One of the first things we could, should, or would change is our thoughts; and fortunately for us, since we're the only ones who have them, we can address them. That random thoughts will happen spontaneously is a given. Trying to control or stop this fact is a waste of time. But you can transmute thoughts, that is redirect them, once they happen, which takes practice.
However, it's important that you distinguish between thought contemplation based in a genuine desire to solve, resolve, or improve and negatively dwelling on or harping on a matter, the latter being a thought activity that will never get you to where you want to be: peaceful, no matter what.
You're going to interact with, or live with, people whose behaviors could be improved; and others will feel the same about you. When someone's behavior triggers you out of your serenity and joy, your quickest way back to those feelings is to change something in or about you, starting with your attitude, mindset, or perspective, and followed by constructive or productive words and/or actions, or even appropriate silence and inaction at times.
You could say a good goal is to stay in peace and in trust in the Universe (though, this is more than a mere goal, it's a desirable way to be); but the words "stay in" puts you on the spot: Who can stay in that mindset all the time? However, as I said a moment ago about thoughts, you can transmute and redirect negative energies that surface in you, which will take practice. And this is a worthy practice because your peace and trust in the Universe are the fastest pathways for the Universe to rebalance what you perceive as having gone off-center in you and your life, in accordance with how Law of Attraction is designed to work, and does.
It's not always necessarily a simple matter to return to peace and trust once triggered by someone or an event, but it is doable. What is also doable is to practice peace and trust in the Universe before you're triggered. It's like that old saying, "A stitch in time saves nine." If you practice on smaller annoyances, you begin to fine-tune yourself for if or when larger ones come along. None of this means you deny, suppress, or never share what you feel; it's about what you do with and about your emotions that surface as a result of your feelings, and your beliefs.

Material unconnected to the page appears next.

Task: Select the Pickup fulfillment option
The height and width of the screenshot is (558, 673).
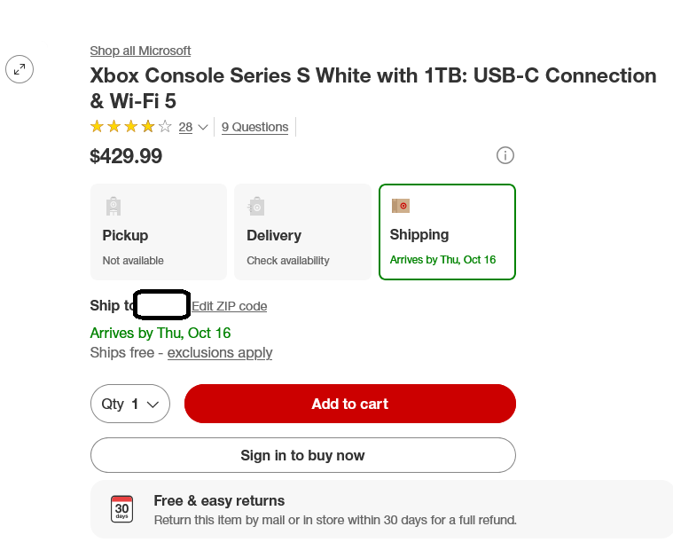Action: coord(159,232)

When you think about seeking or having peace, you may think of a quiet place like an isolated beach or an ashram, or a walk in nature, or eliminating every annoying person or matter from your life. However, there are other ways to seek and create peace that we may not as readily think about: assessing and modifying some of our behaviors. Here are some general behaviors some may want to look at:
-Any of your behaviors that consistently trigger or annoy someone or a number of others in a not-good way.
-What you say and/or do in a consistent manner that doesn't cause you to feel good or better about yourself, others, and any aspect of your life or life in general.
-You're always, nearly always, or far too often for your own good, in a negative mood or mindset.
-You consider yourself superior to all or certain others, which always results in your mistreatment of them, and their subsequent mistreatment of you.
-You expect and wait for anyone or anything to change, to please your ego-based needs and desires, before you feel good or happy. Note: I'm addressing ego-based needs here, not realistic or practical needs, or behavior anomalies that require real internal or external adjustment for the well-being of those involved.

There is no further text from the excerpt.